Young died on May 31, 1985, in Los Angeles, aged 47.

==Filmography==

- Big Town
  - Season 6 Unknown episode (1955)
- TV Reader's Digest
  - Season 2 Episode 36 "Go Fight City Hall" (1956) – Kitty Whitman
- The Gale Storm Show
  - Season 1 Unknown episode (1956)
- The Unguarded Moment (1956) – Cellist in Conway's orchestra class (uncredited)
- The Careless Years (1957) – Attentive Student During Washington-Crossing-the-Delaware Anecdote (uncredited)
- Voice in the Mirror (1958) – New Tenant Burton tries to bum money from (uncredited)
- The Rough Riders
  - Season 1 Episode 1 "The Murderous Sutton Gang" (1958) - Jamie Buckley
- Maverick
  - "Shady Deal at Sunny Acres" (1958) – Susan Granville
- Bringing Up Buddy
  - Season 1 Episode 6 "Nephew for Sale" (1960) Unknown role
- Barabbas (1961) – Disciple (uncredited)
- Two Weeks in Another Town (1962) – Tina, Sanitarium Nurse (uncredited)
- Dr.
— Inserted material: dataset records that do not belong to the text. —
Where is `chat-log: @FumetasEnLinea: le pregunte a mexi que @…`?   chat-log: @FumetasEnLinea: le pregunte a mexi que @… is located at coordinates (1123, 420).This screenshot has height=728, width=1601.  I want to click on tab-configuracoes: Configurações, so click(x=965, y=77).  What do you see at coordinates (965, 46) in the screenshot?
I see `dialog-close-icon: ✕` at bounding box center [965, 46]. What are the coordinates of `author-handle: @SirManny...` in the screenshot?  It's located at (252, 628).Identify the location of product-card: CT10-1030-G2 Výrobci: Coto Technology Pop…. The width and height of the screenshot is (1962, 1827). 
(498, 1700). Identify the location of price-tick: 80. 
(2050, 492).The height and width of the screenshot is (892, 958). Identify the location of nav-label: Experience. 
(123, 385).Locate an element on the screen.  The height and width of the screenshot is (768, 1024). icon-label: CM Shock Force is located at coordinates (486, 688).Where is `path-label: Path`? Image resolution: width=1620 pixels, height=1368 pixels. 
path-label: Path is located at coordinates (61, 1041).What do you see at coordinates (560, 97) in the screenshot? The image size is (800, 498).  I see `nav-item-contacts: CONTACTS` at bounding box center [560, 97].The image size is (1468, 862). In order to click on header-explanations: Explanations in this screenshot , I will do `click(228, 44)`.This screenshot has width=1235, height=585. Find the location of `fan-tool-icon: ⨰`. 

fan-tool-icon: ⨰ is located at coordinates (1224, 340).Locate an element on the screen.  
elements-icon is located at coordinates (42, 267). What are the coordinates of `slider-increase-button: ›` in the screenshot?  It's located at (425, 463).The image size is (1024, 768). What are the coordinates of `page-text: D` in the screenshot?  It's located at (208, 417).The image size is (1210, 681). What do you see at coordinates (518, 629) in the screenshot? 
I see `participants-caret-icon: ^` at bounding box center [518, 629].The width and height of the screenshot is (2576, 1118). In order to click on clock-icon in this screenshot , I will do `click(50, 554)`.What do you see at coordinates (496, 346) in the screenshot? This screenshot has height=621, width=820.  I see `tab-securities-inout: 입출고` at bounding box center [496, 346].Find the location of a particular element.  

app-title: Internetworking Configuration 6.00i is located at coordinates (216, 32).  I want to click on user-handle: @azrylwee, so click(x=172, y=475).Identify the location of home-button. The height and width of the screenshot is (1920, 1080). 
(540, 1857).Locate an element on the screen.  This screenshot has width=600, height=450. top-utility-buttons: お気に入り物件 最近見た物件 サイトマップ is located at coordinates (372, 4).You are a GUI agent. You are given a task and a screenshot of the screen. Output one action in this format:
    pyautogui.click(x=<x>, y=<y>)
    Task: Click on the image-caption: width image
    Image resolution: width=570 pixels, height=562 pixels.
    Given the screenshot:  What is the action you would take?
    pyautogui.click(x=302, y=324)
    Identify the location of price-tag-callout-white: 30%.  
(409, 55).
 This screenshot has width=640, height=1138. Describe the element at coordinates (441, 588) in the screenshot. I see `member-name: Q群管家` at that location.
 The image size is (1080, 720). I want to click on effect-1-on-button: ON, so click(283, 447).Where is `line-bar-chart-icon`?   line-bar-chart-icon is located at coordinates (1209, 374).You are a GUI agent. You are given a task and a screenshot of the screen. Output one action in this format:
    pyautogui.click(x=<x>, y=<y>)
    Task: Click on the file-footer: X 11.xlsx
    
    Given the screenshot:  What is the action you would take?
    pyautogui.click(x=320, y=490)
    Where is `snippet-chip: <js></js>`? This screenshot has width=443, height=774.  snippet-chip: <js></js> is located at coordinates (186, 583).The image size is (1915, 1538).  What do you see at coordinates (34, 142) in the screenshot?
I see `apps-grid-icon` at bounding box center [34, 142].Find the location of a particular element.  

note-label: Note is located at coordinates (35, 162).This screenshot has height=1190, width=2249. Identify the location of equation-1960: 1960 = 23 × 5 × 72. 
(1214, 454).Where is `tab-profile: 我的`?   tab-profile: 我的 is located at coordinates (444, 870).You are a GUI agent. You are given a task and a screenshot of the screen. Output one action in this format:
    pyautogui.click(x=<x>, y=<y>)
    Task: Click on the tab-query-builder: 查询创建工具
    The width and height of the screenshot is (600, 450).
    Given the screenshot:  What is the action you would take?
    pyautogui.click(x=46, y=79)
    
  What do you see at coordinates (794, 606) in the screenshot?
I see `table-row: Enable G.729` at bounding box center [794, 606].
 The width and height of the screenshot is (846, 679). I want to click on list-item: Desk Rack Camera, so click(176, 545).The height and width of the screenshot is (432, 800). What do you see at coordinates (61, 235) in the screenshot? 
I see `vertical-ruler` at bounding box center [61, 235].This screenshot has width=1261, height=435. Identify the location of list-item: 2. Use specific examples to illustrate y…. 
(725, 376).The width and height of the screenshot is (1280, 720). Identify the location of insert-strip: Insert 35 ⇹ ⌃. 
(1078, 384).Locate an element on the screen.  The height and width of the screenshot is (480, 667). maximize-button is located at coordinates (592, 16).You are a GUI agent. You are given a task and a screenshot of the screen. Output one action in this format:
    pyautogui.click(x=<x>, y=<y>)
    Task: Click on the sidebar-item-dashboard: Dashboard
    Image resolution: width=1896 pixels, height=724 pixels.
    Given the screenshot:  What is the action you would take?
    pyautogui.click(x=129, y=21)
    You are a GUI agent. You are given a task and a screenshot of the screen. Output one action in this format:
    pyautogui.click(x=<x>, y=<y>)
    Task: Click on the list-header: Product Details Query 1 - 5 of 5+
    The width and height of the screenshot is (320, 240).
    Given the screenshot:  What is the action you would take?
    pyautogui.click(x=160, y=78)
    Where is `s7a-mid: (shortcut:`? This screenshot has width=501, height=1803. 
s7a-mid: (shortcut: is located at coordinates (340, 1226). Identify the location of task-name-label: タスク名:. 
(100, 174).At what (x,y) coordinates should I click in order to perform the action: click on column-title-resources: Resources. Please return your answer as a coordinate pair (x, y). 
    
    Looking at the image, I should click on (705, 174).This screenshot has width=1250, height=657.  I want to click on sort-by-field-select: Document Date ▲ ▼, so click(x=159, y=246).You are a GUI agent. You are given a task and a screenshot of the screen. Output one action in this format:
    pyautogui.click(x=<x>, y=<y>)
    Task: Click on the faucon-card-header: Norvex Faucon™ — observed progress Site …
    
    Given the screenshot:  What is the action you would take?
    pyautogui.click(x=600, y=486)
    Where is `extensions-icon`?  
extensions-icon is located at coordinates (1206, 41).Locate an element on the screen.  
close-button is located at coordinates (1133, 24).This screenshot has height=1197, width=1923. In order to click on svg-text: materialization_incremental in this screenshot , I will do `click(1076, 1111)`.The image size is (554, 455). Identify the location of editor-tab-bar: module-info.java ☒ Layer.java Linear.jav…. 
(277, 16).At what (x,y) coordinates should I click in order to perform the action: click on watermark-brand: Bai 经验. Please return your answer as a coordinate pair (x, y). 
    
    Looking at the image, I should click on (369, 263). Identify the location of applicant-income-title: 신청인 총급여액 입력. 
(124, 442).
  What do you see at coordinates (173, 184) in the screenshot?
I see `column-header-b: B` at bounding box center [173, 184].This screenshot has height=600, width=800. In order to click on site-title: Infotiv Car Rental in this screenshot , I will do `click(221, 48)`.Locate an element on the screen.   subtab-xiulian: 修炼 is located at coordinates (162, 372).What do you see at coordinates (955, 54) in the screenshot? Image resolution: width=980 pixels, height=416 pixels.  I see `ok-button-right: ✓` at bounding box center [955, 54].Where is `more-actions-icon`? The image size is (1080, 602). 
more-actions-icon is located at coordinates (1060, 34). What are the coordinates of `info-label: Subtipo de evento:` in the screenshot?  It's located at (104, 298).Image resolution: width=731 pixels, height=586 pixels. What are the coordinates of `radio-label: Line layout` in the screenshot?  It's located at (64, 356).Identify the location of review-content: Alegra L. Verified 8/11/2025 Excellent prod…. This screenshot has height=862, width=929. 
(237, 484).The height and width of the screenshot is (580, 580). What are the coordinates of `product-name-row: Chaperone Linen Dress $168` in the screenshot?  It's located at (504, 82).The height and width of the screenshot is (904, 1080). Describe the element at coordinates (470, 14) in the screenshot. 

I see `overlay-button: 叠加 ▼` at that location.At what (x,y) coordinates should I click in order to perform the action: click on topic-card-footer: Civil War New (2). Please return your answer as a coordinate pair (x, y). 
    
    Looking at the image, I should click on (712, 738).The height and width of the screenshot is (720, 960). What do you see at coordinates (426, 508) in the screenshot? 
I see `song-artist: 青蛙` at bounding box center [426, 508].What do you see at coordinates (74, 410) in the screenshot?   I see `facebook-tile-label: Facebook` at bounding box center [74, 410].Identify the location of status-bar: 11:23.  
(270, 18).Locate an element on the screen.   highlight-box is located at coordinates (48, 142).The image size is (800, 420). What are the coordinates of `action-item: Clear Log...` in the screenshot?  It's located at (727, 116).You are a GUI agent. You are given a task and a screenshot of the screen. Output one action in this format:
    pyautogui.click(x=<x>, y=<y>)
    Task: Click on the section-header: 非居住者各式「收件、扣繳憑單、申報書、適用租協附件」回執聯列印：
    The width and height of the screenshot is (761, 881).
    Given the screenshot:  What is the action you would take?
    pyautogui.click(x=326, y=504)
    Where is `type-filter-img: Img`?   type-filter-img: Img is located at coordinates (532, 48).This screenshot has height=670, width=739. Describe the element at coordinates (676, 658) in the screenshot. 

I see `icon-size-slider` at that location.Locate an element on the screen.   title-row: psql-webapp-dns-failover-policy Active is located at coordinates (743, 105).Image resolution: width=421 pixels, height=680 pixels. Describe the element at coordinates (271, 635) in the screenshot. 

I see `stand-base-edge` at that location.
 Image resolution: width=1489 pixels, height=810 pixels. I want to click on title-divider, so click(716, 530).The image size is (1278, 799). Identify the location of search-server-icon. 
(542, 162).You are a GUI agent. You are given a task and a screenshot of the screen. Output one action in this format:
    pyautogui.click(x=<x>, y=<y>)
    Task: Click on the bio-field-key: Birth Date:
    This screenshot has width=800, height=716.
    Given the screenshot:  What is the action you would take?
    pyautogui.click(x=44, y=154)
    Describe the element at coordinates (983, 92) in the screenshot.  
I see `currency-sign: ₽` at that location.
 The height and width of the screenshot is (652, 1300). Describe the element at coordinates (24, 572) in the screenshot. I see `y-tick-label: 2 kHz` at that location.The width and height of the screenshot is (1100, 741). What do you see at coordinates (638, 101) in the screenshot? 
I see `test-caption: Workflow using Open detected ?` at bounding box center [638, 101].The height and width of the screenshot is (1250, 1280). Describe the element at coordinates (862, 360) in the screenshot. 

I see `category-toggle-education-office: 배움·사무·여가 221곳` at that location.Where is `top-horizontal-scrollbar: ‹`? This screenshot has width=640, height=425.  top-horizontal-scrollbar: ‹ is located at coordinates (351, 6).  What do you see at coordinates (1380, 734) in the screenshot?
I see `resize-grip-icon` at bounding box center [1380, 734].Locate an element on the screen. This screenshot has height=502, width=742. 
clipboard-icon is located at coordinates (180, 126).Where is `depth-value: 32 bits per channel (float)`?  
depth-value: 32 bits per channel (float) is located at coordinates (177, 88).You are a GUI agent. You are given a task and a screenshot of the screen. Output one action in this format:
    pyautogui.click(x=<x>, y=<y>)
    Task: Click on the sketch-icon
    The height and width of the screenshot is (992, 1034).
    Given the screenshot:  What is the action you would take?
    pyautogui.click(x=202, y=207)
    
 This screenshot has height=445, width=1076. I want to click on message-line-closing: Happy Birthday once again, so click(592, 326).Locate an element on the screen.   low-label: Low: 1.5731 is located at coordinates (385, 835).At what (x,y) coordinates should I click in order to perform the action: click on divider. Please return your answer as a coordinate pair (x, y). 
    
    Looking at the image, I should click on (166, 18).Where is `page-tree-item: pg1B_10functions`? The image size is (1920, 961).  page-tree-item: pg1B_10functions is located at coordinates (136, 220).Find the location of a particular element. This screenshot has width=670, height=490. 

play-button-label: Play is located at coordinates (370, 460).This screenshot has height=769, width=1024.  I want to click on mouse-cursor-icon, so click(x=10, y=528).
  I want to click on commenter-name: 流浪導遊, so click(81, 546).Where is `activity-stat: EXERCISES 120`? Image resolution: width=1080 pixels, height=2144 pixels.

Kildare
  - Season 3 Episode 3 "If You Can't Believe the Truth" (1963) – Lucy Webber
- Tammy and the Doctor (1963) — Nurse (uncredited)
- The New Interns (1964) – Alice
- Ben Casey
  - Season 4 Episode 25 "Three Li'l Lambs" (1965) – Orin's Girlfriend (uncredited)
- The Brian Keith Show
  - Season 2 Episode 5 "Inflation" (1973) – Mrs. Barnes
- Hawaii Five-0
  - Season 7 Episode 22 "Hostage" (1975) – Emily Martin (as Joan K. Young)
- Salvage 1
  - Season 1 Episode 6 "Golden Orbit: Part 1" (1979) – NASA Technician
  - Season 1 Episode 7 "Golden Orbit: Part 2" (1979) – NASA Technician

In addition to appearances listed above, Young, at dates unknown, appeared uncredited in at least one episode each of Cheyenne (1955–1962), Man Without a Gun (1957–1959), and Bronco (1958–1962).